> [Task description]:
Extract from the material below every line that contains the word "February".

> [Supplied information]:

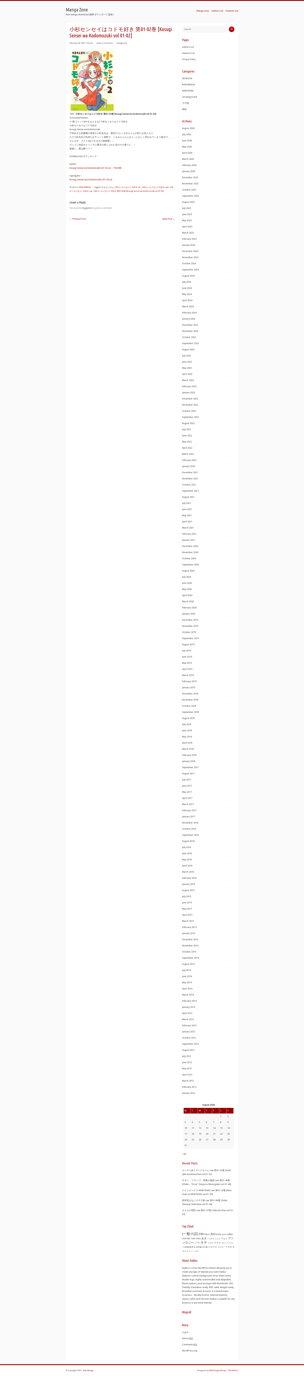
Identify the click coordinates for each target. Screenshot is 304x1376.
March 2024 (188, 306)
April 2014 (187, 988)
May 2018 (187, 736)
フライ (217, 1243)
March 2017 (188, 804)
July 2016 (186, 847)
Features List (232, 10)
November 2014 (190, 945)
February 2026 (189, 165)
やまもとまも (107, 187)
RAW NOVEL (188, 90)
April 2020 (187, 595)
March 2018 (188, 749)
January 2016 (188, 884)
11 (193, 1128)
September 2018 (190, 712)
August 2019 (188, 644)
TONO (198, 1238)
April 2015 (187, 915)
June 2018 (187, 730)
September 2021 (190, 491)
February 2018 (189, 755)
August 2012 (188, 1050)
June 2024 (187, 288)
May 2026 (187, 146)
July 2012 (186, 1056)
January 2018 (188, 761)
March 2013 (188, 1019)
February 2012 (189, 1087)
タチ (203, 1242)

> [Output of the exercise]:
February 2026 (189, 165)
February 2018 (189, 755)
February 2012 (189, 1087)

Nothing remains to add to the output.